Answer:
P2 has the highest performance expressed in instructions per second i.e. 2.5 * 10^9
Explanation:
Given:
Clock rate of P1 = 3 GHz
Clock rate of P2 = 2.5 GHz
Clock rate of P3 = 4.0 GHz
Cycles Per Instruction CPI of P1 = 1.5
Cycles Per Instruction CPI of P2 = 1.0
Cycles Per Instruction CPI of P3 = 2.2
To find:
Highest Performance expressed in instruction per second.
Solution:
Performance = clock rate / CPI
The performance of processor depends on instructions count and CPU time.
As we know that
CPU time = Instructions * Cycles Per Instruction / clock rate
Instructions per second = Instruction count / CPU time
As:
CPU time = I * CPI/ clock rate
I/CPU time = clock rate/CPI
So IPS = clock rate/ CPI
Hence
Performance = Clock rate / Cycles per Instruction = clock rate CPI
Performance for P1 = IPS = clock rate / CPI = 3 GHz / 1.5 = 2
As we know that 1 GHz = 10 ^ 9 Hz.
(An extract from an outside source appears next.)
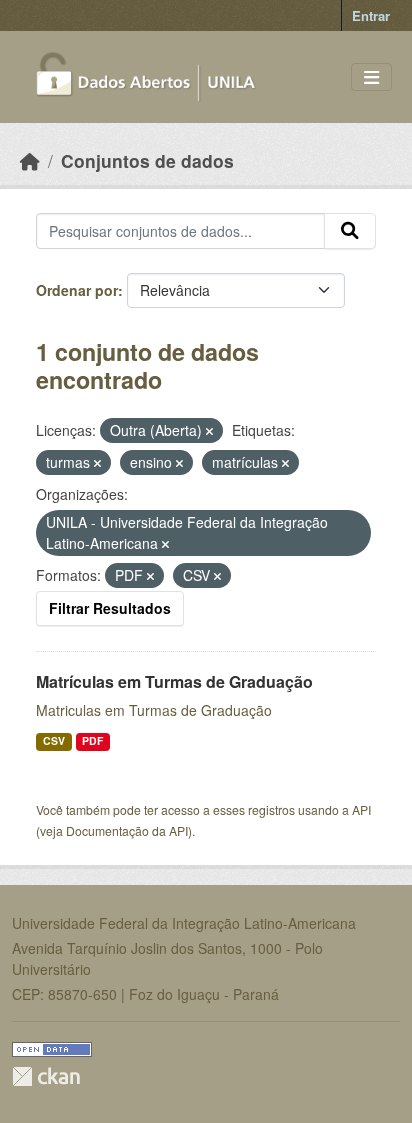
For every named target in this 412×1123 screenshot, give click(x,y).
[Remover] (209, 431)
So:
Performance of P1 expressed in instructions per second is 2 * 10^9
Performance for P2 = IPS = clock rate / CPI = 2.5 / 1.0 = 2.5
Performance of P2 expressed in instructions per second is 2.5 * 10^9
Performance for P3 = IPS = clock rate / CPI = 4 GHz / 2.2= 1.82
Performance of P3 expressed in instructions per second is 1.82 * 10^9
Hence P2 has the highest performance expressed in instructions per second.